[Data entries]
= = = =
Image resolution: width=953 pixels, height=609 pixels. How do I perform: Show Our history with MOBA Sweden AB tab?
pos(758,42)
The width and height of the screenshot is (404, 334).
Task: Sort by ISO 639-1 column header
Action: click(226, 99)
= = = =
Prompt
Exactly as written above, copy every line.

Response area
Image resolution: width=953 pixels, height=609 pixels. How do I perform: Show Our history with MOBA Sweden AB tab?
pos(758,42)
The width and height of the screenshot is (404, 334).
Task: Sort by ISO 639-1 column header
Action: click(226, 99)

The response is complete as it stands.